Continua intanto la distribuzione delle mascherine fornite dalla Regione, per la quale si ringraziano il gruppo caritativo, la protezione civile e tutti i volontari che hanno collaborato.

Intanto la macchina comunale continua a lavorare: con gli assessori Cinzia Spagnolo e Micaela Fazion e il consigliere Domenico Bogetti, l'amministrazione comunale augura buon lavoro a tutte  le attività e a tutti i lavoratori che stanno riprendendo a lavorare.
"Come Amministrazione prima non abbiamo lasciato solo nessuno" dice il vice sindaco Marco Pedussia" e ora siamo di nuovo al fianco di tutti. Con Giorgio Gristina e Fabrizio Vanni abbiamo  deliberato la ripresa  dei lavori pubblici e lo sblocco dei cantieri per dare lavoro e non solo assistenzialismo".

È in corso anche una ricognizione globale dei codici Imu.

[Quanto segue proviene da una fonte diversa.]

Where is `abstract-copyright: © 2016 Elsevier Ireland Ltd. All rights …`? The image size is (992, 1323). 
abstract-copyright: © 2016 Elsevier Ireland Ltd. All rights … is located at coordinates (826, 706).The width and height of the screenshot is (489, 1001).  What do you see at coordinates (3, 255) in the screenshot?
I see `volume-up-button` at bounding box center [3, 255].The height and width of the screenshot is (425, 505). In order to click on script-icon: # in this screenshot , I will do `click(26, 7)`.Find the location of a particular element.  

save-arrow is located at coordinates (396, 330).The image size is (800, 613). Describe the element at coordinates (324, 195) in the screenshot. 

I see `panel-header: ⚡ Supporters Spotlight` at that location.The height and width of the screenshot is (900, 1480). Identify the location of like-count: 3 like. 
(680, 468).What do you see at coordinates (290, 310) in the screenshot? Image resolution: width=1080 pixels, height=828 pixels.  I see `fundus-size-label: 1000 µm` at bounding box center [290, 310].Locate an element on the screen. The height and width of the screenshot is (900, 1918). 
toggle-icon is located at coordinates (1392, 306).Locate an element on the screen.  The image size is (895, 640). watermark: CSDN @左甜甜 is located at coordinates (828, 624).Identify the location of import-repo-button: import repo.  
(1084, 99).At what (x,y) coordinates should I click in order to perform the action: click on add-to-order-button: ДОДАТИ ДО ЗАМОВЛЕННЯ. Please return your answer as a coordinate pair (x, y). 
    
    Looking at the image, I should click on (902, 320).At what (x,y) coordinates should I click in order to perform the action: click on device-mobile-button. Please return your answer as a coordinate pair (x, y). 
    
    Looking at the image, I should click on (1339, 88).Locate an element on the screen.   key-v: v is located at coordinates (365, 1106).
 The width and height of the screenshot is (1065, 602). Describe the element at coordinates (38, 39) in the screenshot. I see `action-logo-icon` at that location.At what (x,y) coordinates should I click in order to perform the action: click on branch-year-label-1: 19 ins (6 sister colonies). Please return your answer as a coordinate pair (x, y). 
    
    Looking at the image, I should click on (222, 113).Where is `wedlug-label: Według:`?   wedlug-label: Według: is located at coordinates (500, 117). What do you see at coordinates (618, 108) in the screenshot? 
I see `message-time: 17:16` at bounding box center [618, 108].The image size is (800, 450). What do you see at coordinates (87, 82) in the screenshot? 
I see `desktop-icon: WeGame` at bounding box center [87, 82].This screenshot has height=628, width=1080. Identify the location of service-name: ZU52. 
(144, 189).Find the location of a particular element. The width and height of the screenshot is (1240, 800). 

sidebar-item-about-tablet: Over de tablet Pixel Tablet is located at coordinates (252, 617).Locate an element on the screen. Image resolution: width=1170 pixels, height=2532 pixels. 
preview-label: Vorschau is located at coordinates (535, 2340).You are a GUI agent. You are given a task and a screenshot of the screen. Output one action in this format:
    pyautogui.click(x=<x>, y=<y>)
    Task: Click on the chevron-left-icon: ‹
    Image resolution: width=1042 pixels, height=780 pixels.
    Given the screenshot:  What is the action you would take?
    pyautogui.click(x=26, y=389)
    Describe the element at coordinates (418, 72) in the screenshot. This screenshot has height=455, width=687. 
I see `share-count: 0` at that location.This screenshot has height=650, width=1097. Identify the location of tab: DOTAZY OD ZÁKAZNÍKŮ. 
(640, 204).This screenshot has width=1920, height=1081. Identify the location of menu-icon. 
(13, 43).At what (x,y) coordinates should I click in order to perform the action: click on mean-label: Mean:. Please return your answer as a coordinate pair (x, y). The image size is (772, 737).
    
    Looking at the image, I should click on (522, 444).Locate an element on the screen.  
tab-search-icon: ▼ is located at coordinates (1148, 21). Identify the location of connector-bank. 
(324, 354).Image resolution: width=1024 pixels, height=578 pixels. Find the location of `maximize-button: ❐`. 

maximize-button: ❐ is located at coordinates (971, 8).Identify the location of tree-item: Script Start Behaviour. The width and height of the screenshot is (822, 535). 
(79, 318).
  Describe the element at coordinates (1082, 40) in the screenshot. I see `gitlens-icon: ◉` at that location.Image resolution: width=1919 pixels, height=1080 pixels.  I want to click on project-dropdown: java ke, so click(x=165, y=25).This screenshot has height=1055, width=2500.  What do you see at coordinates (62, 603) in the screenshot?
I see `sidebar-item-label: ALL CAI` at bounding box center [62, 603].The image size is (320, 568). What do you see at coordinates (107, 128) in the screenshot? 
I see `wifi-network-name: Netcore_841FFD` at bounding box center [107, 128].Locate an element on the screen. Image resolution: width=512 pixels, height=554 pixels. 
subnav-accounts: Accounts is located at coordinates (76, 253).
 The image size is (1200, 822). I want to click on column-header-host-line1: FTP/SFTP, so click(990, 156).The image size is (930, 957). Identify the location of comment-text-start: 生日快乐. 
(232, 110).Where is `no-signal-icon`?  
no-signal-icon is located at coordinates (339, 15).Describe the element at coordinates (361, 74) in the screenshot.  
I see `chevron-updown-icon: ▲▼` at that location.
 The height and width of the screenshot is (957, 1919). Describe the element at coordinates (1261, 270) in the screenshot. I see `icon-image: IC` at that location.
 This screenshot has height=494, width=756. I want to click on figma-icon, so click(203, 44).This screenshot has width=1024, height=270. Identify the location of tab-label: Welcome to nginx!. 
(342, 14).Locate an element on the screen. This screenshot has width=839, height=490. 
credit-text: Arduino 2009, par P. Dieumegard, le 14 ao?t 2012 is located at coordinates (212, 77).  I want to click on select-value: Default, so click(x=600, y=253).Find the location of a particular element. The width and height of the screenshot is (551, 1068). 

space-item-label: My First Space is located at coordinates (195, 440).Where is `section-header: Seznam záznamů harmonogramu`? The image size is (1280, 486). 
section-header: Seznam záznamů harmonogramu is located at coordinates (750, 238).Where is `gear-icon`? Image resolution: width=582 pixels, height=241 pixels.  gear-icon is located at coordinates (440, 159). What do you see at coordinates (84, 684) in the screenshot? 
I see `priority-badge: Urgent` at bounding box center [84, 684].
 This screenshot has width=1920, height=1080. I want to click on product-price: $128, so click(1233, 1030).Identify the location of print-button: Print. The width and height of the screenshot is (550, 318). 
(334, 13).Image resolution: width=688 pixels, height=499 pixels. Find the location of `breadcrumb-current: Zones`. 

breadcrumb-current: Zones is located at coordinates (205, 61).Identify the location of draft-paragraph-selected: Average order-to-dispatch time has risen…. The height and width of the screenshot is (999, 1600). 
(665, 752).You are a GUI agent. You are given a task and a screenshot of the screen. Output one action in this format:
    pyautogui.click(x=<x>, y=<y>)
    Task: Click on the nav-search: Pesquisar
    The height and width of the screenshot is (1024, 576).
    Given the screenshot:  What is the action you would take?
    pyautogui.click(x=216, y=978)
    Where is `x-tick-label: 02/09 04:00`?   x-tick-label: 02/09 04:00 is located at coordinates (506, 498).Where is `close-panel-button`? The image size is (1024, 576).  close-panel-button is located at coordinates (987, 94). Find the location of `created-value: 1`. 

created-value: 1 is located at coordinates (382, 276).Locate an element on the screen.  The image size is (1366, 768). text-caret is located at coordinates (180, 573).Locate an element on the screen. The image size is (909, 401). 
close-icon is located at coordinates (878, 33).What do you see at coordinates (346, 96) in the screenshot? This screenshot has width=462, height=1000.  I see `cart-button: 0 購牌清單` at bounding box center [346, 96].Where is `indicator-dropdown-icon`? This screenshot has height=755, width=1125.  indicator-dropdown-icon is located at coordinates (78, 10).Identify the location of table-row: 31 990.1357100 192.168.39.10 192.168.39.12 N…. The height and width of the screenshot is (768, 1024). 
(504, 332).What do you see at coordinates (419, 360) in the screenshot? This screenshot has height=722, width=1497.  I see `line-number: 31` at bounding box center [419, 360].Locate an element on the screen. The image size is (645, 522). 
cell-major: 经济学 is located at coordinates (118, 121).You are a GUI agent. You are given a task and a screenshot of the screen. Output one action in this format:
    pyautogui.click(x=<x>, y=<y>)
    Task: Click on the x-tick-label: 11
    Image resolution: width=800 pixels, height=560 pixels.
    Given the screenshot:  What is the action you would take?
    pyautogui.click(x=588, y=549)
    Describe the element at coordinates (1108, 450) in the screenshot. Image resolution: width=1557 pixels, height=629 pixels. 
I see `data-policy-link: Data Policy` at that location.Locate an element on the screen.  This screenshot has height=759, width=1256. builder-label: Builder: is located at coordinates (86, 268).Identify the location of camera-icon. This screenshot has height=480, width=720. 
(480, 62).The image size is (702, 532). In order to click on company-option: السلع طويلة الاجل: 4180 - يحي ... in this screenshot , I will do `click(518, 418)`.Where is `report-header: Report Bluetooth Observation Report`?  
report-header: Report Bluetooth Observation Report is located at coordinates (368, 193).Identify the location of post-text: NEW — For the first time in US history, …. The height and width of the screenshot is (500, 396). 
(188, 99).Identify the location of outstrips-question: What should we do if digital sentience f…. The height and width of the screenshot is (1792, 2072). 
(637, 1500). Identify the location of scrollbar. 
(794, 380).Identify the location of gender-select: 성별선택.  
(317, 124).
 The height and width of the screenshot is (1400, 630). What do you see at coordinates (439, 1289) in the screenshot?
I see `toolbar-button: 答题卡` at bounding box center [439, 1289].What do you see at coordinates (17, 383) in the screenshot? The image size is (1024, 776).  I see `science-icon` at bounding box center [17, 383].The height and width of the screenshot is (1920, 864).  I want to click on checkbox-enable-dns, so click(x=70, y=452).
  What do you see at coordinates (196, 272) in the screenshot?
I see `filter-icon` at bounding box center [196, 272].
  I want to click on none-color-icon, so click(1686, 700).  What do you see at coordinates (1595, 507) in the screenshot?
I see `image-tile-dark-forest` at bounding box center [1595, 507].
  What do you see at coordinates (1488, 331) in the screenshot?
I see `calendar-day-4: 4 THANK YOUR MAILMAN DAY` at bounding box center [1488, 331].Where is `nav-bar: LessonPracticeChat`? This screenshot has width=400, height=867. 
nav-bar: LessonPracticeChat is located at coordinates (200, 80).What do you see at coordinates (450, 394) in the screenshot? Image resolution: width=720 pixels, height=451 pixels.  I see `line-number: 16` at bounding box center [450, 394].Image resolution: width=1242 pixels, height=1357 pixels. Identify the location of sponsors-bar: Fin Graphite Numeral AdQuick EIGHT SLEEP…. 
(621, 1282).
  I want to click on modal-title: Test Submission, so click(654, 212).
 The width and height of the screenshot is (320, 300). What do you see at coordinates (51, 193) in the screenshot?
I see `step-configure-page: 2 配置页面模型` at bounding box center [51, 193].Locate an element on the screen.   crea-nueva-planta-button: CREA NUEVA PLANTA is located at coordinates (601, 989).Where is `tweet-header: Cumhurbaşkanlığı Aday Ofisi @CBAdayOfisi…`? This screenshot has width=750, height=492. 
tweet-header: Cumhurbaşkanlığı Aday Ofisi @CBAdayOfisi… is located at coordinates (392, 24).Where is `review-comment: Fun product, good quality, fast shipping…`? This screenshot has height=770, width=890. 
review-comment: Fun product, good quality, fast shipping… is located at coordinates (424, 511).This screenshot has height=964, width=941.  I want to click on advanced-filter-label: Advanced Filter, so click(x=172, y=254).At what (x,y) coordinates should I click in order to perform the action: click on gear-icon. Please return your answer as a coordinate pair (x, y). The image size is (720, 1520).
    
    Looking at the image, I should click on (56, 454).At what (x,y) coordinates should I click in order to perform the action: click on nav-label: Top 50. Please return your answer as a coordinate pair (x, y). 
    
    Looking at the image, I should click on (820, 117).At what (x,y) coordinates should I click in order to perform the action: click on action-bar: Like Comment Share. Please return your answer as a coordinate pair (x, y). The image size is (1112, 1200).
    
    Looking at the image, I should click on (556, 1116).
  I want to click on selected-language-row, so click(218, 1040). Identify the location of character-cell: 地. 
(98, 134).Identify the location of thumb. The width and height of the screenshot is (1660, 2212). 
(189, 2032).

Siccome lo Stato non ha accettato la richiesta di posticipare la prima rata, ora  grazie al lavoro del  personale interno, coadiuvato da un importante studio di diritto tributario si sta facendo una ricognizione globale delle  quote Imu per i terreni industriali edificabili al fine di  agevolare le aziende già presenti sul territorio e anche di favorire i nuovi insediamenti tramite l'acquisto di terreni, i cui proprietari in alcuni casi  sono reticenti alla vendita. Si cerca così di incentivare lo sviluppo economico per portare alla creazione di nuovi posti di lavoro.

Con il consigliere Stefano Gallo si stanno  pensando riforme per le aziende agricole e con Nicola Galdi si studia la ripresa dell'attività scolastica e sociale dei ragazzi, creando iniziative per ogni fascia di età, affinché possa riprendere l'indispensabile socialità dei giovani, grazie alla collaborazione con il gruppi parrocchiale e le  associazioni sportive del paese.